*** Given records Section Begins ***

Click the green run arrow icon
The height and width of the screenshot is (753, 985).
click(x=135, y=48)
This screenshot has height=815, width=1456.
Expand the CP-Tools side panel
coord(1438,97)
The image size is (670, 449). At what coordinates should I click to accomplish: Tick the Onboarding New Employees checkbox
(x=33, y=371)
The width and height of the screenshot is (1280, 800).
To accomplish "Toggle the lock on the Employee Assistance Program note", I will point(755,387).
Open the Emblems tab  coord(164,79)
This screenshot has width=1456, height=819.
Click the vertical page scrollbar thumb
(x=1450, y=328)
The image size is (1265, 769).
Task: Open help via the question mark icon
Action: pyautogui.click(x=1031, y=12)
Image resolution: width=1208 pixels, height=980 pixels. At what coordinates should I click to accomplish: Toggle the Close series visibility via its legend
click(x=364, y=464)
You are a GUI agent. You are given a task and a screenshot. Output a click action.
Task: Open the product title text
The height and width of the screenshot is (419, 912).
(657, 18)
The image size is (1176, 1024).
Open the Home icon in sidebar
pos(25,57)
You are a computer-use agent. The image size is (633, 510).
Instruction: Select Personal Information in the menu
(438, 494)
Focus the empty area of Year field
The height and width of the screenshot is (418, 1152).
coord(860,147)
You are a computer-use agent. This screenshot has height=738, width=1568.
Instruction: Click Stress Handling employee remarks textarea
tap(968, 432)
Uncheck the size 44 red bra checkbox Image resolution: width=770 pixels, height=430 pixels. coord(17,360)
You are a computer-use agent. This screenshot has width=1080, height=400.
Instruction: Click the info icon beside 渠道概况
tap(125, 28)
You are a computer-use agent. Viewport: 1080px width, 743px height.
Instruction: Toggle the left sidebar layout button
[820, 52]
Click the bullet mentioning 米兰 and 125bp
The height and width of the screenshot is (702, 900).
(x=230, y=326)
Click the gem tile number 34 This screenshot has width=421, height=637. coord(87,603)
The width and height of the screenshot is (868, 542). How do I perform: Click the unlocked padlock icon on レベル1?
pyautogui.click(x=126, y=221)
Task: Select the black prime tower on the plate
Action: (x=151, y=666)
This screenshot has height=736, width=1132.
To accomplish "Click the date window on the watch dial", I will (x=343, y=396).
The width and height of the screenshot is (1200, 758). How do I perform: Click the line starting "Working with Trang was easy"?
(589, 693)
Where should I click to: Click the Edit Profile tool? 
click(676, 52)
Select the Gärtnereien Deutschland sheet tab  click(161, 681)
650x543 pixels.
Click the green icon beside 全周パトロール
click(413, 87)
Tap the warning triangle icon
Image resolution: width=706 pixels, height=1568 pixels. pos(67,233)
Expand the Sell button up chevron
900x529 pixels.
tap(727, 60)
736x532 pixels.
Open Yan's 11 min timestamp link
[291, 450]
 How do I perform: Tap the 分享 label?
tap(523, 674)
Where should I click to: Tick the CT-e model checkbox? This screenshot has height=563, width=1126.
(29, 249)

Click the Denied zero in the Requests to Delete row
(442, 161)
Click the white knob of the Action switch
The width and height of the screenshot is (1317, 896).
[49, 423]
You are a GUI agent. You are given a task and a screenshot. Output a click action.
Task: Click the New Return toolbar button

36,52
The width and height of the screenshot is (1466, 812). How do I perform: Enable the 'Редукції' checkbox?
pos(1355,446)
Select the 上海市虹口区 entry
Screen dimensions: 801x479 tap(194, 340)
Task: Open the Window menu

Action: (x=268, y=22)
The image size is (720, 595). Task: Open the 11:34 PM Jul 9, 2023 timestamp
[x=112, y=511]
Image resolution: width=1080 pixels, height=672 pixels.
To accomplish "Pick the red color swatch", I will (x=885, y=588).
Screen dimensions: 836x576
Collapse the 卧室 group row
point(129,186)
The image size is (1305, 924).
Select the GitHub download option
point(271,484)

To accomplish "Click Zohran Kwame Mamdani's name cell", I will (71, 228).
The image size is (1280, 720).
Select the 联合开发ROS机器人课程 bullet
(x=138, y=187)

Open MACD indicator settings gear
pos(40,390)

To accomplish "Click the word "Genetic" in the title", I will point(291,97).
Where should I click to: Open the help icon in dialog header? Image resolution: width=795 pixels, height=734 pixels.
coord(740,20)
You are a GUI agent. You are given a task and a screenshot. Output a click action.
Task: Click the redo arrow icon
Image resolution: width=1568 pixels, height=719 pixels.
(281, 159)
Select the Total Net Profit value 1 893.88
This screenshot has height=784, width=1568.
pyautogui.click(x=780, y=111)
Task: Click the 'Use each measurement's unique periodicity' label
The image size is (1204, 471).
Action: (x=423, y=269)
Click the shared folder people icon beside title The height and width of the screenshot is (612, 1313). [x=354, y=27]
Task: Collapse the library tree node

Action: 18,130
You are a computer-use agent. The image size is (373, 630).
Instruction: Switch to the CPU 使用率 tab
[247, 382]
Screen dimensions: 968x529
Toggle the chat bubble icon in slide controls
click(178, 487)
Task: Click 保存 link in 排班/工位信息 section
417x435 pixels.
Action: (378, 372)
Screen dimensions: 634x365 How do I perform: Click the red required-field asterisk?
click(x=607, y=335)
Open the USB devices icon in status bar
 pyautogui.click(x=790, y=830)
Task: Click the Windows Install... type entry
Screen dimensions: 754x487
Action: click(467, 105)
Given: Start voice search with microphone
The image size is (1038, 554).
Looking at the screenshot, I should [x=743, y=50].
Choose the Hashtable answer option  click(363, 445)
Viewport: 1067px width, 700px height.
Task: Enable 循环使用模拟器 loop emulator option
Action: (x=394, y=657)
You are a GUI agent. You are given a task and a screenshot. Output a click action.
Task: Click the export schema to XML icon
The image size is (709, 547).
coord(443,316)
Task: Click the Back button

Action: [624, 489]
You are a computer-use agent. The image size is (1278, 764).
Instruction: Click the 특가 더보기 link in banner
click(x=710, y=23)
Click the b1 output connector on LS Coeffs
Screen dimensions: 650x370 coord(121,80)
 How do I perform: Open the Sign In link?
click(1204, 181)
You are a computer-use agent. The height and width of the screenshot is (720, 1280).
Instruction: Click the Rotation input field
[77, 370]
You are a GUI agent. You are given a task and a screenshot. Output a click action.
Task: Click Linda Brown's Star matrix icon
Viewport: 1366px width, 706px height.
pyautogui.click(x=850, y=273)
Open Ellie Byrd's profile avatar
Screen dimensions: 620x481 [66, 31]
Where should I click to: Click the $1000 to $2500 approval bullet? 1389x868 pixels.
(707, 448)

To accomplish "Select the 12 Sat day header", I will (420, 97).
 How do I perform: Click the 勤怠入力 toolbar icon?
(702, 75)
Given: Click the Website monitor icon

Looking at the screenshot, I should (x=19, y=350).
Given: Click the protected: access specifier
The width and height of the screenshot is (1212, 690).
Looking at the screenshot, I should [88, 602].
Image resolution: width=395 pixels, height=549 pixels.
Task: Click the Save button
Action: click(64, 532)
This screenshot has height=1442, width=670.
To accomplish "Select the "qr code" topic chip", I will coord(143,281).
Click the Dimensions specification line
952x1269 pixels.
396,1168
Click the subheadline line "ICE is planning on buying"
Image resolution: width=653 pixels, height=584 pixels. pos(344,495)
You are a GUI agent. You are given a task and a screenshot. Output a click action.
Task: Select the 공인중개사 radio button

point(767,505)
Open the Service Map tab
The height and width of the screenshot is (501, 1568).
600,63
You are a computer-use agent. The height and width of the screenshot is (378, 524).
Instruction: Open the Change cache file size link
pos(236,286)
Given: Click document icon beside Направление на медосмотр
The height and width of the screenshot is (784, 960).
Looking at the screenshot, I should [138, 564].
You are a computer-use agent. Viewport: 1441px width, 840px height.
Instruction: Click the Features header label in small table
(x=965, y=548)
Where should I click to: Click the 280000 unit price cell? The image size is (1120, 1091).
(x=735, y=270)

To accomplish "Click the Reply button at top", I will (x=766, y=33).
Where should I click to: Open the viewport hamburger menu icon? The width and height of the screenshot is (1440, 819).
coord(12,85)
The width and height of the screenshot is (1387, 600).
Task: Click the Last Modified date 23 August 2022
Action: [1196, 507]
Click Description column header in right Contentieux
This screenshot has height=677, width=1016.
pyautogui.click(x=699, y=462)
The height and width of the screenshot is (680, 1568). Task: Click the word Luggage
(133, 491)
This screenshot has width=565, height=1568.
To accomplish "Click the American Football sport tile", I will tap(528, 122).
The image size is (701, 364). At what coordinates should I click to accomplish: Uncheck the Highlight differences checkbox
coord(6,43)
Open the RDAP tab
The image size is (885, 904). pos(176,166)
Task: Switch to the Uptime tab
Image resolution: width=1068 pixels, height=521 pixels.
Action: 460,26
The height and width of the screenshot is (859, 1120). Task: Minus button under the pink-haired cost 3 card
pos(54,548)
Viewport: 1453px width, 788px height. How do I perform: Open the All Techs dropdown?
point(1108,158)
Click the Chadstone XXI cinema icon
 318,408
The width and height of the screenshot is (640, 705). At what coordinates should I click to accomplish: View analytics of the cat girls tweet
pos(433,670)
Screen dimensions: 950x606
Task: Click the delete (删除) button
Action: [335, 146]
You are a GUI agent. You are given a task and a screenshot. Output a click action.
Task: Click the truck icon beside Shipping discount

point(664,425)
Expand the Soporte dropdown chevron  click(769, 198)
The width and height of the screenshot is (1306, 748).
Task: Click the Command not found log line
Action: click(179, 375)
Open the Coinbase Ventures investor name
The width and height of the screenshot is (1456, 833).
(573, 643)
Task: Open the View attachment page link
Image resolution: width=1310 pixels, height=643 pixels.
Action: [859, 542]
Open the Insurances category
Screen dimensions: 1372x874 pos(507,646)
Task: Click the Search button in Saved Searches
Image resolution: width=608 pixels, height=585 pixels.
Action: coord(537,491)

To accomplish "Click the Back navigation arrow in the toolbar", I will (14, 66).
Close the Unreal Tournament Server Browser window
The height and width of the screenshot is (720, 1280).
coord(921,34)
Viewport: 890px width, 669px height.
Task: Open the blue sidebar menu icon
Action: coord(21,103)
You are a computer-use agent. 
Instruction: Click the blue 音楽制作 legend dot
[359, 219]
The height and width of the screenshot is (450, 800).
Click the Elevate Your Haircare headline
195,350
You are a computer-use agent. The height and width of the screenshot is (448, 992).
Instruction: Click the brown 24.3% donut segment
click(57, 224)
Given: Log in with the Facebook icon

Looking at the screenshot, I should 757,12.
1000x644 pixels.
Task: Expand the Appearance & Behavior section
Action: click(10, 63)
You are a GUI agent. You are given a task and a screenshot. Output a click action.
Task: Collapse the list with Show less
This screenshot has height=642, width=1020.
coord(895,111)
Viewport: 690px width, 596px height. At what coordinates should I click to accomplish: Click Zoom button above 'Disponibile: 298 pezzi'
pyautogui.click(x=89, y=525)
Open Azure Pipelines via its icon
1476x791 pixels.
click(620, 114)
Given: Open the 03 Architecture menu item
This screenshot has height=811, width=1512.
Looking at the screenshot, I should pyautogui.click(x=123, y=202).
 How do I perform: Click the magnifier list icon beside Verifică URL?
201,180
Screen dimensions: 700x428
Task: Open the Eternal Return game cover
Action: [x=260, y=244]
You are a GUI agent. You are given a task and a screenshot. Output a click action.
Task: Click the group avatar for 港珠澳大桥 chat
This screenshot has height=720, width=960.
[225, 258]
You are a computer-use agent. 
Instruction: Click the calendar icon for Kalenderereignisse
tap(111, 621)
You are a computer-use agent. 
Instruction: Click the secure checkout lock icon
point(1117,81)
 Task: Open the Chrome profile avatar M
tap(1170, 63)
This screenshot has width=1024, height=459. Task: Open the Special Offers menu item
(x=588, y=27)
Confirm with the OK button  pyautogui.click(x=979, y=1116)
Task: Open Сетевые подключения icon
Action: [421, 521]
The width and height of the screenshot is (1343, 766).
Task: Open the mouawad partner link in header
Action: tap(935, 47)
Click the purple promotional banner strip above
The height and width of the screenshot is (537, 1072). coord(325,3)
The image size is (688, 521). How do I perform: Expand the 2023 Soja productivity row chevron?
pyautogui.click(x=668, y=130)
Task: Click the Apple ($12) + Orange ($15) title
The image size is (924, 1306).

*** Given records Section Ends ***

Reproduce the records above exactly, from the first line through the line containing "The width and height of the screenshot is (1280, 800).", and output nothing else.

◆ **Answer box**:
Click the green run arrow icon
The height and width of the screenshot is (753, 985).
click(x=135, y=48)
This screenshot has height=815, width=1456.
Expand the CP-Tools side panel
coord(1438,97)
The image size is (670, 449). At what coordinates should I click to accomplish: Tick the Onboarding New Employees checkbox
(x=33, y=371)
The width and height of the screenshot is (1280, 800).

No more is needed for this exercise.